## THE DATA:

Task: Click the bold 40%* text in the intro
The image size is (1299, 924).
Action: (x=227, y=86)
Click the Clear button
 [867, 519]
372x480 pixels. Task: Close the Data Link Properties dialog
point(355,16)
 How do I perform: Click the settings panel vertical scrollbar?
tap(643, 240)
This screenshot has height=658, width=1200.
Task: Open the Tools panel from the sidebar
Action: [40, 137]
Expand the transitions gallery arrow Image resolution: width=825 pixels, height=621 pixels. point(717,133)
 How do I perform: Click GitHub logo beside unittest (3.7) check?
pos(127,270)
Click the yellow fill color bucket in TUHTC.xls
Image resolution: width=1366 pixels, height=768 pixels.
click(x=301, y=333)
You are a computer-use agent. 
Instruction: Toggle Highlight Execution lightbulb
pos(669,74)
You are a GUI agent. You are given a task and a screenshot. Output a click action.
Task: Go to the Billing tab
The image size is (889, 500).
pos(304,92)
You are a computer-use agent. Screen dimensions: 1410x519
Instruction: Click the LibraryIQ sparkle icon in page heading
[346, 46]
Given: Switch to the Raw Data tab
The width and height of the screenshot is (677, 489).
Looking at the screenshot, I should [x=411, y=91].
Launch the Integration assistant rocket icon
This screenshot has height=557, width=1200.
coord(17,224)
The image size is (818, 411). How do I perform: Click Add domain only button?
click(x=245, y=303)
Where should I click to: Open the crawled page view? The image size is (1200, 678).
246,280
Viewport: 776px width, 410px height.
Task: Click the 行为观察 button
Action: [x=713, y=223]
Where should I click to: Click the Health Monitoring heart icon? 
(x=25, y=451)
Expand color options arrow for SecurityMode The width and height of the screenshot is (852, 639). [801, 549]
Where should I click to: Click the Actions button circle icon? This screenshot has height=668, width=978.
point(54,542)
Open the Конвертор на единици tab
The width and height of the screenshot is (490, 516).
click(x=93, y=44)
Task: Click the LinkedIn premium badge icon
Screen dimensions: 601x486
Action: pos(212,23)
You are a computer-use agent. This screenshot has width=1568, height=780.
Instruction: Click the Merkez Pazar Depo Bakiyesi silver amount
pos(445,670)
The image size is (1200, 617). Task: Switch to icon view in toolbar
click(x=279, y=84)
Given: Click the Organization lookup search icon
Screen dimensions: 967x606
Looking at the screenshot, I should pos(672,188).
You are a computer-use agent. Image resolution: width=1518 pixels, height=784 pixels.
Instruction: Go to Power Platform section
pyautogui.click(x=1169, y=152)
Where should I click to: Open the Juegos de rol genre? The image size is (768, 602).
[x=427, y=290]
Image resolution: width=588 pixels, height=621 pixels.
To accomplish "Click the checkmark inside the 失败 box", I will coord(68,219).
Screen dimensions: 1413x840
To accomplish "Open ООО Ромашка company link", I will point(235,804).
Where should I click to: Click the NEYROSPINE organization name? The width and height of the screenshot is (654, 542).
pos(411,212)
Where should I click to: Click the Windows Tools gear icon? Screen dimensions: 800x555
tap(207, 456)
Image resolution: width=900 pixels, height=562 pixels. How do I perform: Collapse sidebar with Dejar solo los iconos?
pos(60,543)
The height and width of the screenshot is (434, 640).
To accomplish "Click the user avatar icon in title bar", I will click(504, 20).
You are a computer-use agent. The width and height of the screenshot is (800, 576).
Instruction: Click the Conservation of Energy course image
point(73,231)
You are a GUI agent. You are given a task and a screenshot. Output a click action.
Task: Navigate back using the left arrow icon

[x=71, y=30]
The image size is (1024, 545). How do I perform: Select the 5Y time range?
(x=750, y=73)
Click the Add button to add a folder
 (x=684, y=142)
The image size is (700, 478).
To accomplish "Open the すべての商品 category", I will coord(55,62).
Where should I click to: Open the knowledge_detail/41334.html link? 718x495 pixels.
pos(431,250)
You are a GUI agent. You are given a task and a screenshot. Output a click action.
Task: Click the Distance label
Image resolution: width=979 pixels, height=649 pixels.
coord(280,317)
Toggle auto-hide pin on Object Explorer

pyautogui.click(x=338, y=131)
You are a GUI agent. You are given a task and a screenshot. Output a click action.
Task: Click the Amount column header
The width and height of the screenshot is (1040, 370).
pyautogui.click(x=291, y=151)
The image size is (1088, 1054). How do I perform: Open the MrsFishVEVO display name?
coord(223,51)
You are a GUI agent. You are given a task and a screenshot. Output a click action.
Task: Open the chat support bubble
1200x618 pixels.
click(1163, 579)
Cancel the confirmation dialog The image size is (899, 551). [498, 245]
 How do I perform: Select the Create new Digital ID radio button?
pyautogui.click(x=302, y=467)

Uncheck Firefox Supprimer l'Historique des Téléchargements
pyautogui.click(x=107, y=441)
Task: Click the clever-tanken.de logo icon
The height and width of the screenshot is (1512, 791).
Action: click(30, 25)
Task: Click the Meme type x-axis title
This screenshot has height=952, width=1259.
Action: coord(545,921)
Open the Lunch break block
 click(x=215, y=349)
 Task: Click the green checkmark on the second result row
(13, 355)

## WORK TASK:
All of the records above should be repeated exactly.

## RESULT OF THE EXERCISE:
Task: Click the bold 40%* text in the intro
The image size is (1299, 924).
Action: (x=227, y=86)
Click the Clear button
 [867, 519]
372x480 pixels. Task: Close the Data Link Properties dialog
point(355,16)
 How do I perform: Click the settings panel vertical scrollbar?
tap(643, 240)
This screenshot has height=658, width=1200.
Task: Open the Tools panel from the sidebar
Action: [40, 137]
Expand the transitions gallery arrow Image resolution: width=825 pixels, height=621 pixels. point(717,133)
 How do I perform: Click GitHub logo beside unittest (3.7) check?
pos(127,270)
Click the yellow fill color bucket in TUHTC.xls
Image resolution: width=1366 pixels, height=768 pixels.
click(x=301, y=333)
You are a computer-use agent. 
Instruction: Toggle Highlight Execution lightbulb
pos(669,74)
You are a GUI agent. You are given a task and a screenshot. Output a click action.
Task: Go to the Billing tab
The image size is (889, 500).
pos(304,92)
You are a computer-use agent. Screen dimensions: 1410x519
Instruction: Click the LibraryIQ sparkle icon in page heading
[346, 46]
Given: Switch to the Raw Data tab
The width and height of the screenshot is (677, 489).
Looking at the screenshot, I should [x=411, y=91].
Launch the Integration assistant rocket icon
This screenshot has height=557, width=1200.
coord(17,224)
The image size is (818, 411). How do I perform: Click Add domain only button?
click(x=245, y=303)
Where should I click to: Open the crawled page view? The image size is (1200, 678).
246,280
Viewport: 776px width, 410px height.
Task: Click the 行为观察 button
Action: [x=713, y=223]
Where should I click to: Click the Health Monitoring heart icon? 
(x=25, y=451)
Expand color options arrow for SecurityMode The width and height of the screenshot is (852, 639). [801, 549]
Where should I click to: Click the Actions button circle icon? This screenshot has height=668, width=978.
point(54,542)
Open the Конвертор на единици tab
The width and height of the screenshot is (490, 516).
click(x=93, y=44)
Task: Click the LinkedIn premium badge icon
Screen dimensions: 601x486
Action: pos(212,23)
You are a computer-use agent. This screenshot has width=1568, height=780.
Instruction: Click the Merkez Pazar Depo Bakiyesi silver amount
pos(445,670)
The image size is (1200, 617). Task: Switch to icon view in toolbar
click(x=279, y=84)
Given: Click the Organization lookup search icon
Screen dimensions: 967x606
Looking at the screenshot, I should pos(672,188).
You are a computer-use agent. Image resolution: width=1518 pixels, height=784 pixels.
Instruction: Go to Power Platform section
pyautogui.click(x=1169, y=152)
Where should I click to: Open the Juegos de rol genre? The image size is (768, 602).
[x=427, y=290]
Image resolution: width=588 pixels, height=621 pixels.
To accomplish "Click the checkmark inside the 失败 box", I will coord(68,219).
Screen dimensions: 1413x840
To accomplish "Open ООО Ромашка company link", I will point(235,804).
Where should I click to: Click the NEYROSPINE organization name? The width and height of the screenshot is (654, 542).
pos(411,212)
Where should I click to: Click the Windows Tools gear icon? Screen dimensions: 800x555
tap(207, 456)
Image resolution: width=900 pixels, height=562 pixels. How do I perform: Collapse sidebar with Dejar solo los iconos?
pos(60,543)
The height and width of the screenshot is (434, 640).
To accomplish "Click the user avatar icon in title bar", I will click(504, 20).
You are a computer-use agent. The width and height of the screenshot is (800, 576).
Instruction: Click the Conservation of Energy course image
point(73,231)
You are a GUI agent. You are given a task and a screenshot. Output a click action.
Task: Navigate back using the left arrow icon

[x=71, y=30]
The image size is (1024, 545). How do I perform: Select the 5Y time range?
(x=750, y=73)
Click the Add button to add a folder
 (x=684, y=142)
The image size is (700, 478).
To accomplish "Open the すべての商品 category", I will coord(55,62).
Where should I click to: Open the knowledge_detail/41334.html link? 718x495 pixels.
pos(431,250)
You are a GUI agent. You are given a task and a screenshot. Output a click action.
Task: Click the Distance label
Image resolution: width=979 pixels, height=649 pixels.
coord(280,317)
Toggle auto-hide pin on Object Explorer

pyautogui.click(x=338, y=131)
You are a GUI agent. You are given a task and a screenshot. Output a click action.
Task: Click the Amount column header
The width and height of the screenshot is (1040, 370).
pyautogui.click(x=291, y=151)
The image size is (1088, 1054). How do I perform: Open the MrsFishVEVO display name?
coord(223,51)
You are a GUI agent. You are given a task and a screenshot. Output a click action.
Task: Open the chat support bubble
1200x618 pixels.
click(1163, 579)
Cancel the confirmation dialog The image size is (899, 551). [498, 245]
 How do I perform: Select the Create new Digital ID radio button?
pyautogui.click(x=302, y=467)

Uncheck Firefox Supprimer l'Historique des Téléchargements
pyautogui.click(x=107, y=441)
Task: Click the clever-tanken.de logo icon
The height and width of the screenshot is (1512, 791).
Action: click(30, 25)
Task: Click the Meme type x-axis title
This screenshot has height=952, width=1259.
Action: coord(545,921)
Open the Lunch break block
 click(x=215, y=349)
 Task: Click the green checkmark on the second result row
(13, 355)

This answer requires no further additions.